§ What is being asked
For the entries that follow, count the lines containing the string "computer" and write only the number.

START Information

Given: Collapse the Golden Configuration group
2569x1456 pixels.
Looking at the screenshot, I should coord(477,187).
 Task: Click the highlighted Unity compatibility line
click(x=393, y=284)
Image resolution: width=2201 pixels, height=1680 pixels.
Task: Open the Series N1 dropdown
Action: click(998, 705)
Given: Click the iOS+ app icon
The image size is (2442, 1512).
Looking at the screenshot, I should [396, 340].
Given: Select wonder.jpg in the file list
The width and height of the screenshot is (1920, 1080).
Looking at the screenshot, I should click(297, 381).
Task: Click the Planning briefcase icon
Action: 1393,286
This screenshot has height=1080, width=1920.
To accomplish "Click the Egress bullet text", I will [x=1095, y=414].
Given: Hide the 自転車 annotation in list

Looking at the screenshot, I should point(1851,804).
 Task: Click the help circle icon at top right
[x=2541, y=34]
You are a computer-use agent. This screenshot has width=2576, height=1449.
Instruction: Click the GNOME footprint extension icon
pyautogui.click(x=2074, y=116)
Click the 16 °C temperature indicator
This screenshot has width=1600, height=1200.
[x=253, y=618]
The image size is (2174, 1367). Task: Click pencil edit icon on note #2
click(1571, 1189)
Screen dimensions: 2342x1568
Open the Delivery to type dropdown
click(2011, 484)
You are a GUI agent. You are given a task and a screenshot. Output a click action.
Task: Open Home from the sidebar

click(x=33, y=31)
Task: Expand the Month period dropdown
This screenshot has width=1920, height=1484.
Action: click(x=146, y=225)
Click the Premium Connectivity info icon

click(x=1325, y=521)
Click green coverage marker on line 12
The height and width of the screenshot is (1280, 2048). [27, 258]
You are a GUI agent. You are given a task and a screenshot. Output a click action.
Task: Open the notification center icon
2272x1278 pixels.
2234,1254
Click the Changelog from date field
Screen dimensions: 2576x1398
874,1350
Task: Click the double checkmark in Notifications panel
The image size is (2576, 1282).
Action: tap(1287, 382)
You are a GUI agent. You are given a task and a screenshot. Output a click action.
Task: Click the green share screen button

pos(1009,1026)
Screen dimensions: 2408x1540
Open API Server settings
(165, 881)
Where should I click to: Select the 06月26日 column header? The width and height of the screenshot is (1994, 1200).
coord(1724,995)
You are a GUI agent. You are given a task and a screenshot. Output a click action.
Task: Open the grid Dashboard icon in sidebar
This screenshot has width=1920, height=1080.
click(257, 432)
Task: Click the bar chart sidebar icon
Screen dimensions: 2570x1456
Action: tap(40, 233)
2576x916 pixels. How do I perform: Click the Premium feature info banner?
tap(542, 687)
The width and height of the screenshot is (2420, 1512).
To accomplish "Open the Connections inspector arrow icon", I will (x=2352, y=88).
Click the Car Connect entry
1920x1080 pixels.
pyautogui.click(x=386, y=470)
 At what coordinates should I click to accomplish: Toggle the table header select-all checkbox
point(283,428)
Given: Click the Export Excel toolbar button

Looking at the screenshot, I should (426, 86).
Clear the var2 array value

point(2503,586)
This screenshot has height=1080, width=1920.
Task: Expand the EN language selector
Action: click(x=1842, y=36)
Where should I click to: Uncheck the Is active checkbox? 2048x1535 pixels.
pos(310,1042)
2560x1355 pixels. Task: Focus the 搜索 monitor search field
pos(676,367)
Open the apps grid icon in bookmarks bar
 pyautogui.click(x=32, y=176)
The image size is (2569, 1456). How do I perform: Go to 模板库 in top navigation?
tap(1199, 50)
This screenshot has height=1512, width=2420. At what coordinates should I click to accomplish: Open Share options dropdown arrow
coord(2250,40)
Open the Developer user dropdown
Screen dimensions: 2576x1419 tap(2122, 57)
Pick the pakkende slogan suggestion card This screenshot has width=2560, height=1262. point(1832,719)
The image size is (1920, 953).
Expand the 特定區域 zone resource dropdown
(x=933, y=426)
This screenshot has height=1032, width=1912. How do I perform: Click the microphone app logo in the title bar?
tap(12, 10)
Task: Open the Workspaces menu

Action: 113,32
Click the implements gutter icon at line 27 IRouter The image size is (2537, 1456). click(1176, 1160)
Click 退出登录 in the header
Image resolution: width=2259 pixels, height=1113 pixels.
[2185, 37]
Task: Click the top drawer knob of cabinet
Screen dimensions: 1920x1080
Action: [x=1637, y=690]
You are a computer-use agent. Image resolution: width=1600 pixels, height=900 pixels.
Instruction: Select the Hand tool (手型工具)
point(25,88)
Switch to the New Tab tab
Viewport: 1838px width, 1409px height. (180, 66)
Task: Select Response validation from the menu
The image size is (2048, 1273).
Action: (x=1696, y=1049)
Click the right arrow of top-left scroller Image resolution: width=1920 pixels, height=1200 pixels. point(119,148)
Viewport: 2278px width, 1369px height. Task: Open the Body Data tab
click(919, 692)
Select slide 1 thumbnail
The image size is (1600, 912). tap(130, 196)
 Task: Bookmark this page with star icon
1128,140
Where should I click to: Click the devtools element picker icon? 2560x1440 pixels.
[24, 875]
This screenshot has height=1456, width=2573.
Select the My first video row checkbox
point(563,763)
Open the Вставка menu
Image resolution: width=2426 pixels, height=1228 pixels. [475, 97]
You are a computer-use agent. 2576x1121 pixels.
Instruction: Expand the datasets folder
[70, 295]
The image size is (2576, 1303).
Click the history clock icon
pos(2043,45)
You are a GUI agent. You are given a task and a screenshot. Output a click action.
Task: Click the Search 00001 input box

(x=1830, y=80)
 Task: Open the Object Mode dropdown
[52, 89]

END Information

§ Written reply
3